It even works if the faker tries to be clever and get around it by turning on a face-smoothing filter, for example. “The smoothing operator is actually a linear operator,” says Demir. “So even if you smooth your face, the signals are still correlated for the real video.” Even though a smoothed face might have a different PPG score for each cheek, the two figures will still be correlated on a real video – so even if our cheeks are read as different colours, the difference between the two should remain fixed.

The system works on heavily compressed videos too – at least, to a point. “We saw that if we train the model only on non-compressed videos, and then test on compressed videos, the accuracy drops,” says Demir. “But if we add compressed videos into our training set, and then train it on a mix of non-compressed [and] compressed videos, then the accuracy again is trustable on par with our original results.”

In fact, the only real bête noire of FakeCatcher, according to Intel at least, are situations where the light hitting a subject’s face is constantly changing, as it makes it hard to measure the colours.

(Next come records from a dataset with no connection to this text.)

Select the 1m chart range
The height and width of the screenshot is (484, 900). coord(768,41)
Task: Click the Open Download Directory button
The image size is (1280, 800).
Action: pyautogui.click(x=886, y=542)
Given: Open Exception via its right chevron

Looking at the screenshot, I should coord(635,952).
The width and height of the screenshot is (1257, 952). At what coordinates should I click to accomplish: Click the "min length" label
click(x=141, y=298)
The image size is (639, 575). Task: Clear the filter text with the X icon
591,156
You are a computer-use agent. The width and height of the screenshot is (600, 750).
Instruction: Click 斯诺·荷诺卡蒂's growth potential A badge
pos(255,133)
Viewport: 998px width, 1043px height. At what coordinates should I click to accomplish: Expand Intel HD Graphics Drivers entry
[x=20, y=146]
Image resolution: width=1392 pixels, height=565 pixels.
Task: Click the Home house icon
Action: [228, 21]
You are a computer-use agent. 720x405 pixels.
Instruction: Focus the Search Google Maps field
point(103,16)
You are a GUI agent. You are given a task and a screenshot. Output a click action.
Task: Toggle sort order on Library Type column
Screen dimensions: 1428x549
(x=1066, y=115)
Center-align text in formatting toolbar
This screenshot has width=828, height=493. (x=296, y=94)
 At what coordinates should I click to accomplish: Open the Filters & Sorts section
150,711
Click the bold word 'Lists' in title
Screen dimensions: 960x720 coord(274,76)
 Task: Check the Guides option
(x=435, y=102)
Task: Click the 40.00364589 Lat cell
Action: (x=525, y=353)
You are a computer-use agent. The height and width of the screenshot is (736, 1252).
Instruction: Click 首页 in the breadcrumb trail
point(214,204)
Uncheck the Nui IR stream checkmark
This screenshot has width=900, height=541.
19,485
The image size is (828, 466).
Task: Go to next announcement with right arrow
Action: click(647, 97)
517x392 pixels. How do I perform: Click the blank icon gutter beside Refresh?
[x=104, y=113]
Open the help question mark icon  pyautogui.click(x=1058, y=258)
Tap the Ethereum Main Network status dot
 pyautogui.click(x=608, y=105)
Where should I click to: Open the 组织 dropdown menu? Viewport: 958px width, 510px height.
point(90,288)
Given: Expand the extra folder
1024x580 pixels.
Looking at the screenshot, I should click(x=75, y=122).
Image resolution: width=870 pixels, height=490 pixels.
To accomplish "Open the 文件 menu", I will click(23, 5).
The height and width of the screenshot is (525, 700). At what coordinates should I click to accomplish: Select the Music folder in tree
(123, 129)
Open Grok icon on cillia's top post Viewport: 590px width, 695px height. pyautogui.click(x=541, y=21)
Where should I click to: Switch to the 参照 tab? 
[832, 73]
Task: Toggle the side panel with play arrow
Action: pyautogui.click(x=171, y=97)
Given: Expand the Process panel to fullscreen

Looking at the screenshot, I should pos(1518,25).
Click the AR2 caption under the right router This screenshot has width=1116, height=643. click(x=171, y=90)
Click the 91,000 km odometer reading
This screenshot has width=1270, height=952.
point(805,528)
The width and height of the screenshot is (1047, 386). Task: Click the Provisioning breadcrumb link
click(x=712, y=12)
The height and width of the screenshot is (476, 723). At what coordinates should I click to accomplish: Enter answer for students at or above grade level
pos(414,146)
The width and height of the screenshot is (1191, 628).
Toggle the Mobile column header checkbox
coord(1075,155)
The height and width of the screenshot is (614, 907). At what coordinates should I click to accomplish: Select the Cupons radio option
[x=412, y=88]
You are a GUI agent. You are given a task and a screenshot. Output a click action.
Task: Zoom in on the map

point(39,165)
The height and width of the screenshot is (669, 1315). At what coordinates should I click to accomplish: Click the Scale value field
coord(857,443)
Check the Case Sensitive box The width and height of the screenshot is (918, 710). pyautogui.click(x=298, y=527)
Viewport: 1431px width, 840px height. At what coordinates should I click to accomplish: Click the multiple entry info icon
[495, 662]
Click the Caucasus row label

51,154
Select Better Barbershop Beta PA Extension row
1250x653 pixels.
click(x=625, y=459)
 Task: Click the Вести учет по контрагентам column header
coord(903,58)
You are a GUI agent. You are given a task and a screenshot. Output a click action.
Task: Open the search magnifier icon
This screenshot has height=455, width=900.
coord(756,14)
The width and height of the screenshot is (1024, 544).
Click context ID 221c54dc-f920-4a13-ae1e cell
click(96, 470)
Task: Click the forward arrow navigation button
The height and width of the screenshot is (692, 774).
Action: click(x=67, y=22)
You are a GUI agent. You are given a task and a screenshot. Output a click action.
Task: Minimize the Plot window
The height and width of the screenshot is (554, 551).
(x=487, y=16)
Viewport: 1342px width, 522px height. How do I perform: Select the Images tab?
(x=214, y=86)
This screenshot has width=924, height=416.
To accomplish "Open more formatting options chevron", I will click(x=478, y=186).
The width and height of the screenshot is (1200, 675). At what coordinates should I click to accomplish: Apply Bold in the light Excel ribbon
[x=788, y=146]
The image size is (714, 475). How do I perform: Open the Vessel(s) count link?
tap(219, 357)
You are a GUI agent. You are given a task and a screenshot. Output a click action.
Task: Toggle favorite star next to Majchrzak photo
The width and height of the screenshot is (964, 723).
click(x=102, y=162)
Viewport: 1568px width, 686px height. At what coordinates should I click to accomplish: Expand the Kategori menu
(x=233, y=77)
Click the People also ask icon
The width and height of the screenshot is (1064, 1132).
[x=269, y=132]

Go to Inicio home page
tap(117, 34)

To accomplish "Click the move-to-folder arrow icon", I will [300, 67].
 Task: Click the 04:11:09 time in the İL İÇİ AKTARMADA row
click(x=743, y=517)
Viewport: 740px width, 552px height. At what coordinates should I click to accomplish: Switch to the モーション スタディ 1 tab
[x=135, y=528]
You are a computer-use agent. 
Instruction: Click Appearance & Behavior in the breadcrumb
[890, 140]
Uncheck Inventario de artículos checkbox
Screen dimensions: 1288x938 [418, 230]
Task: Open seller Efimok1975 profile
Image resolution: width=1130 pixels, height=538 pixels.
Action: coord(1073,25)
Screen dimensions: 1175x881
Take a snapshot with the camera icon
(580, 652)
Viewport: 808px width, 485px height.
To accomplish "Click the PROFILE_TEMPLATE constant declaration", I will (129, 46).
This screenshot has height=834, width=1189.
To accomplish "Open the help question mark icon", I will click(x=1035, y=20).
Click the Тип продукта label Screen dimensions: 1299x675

If that ever happened, though, you would probably suspect something strange was happening when you saw the fraudster on Zoom running a strobe light in the background during your call.

It seems beating FakeCatcher is going to be tricky for the deepfakers. “Because of the nature of PPG extraction, you cannot backpropagate,” says Demir.

Teaching a machine learning algorithm how to account for PPG would also be hard because the training data isn’t widely available. “If you want to approximate it somehow, you need a very large PPG data sets and that doesn't exist yet,” says Demir. “There are like 30 people or 40 people datasets, which are not generalisable to the whole population, so you cannot use it in a deep learning setting to approximate PPG signals.”

Even if such a large dataset were to exist because, say, a hospital released a raft of data from patients, Demir argues Intel can upgrade its model to work probabilistically based on correlations in the PPG data – which would mean the deepfake would need to be even more flawless to pass detection. It really does seem conceivable that PPG detection might be the technology that stops deepfakes in their tracks.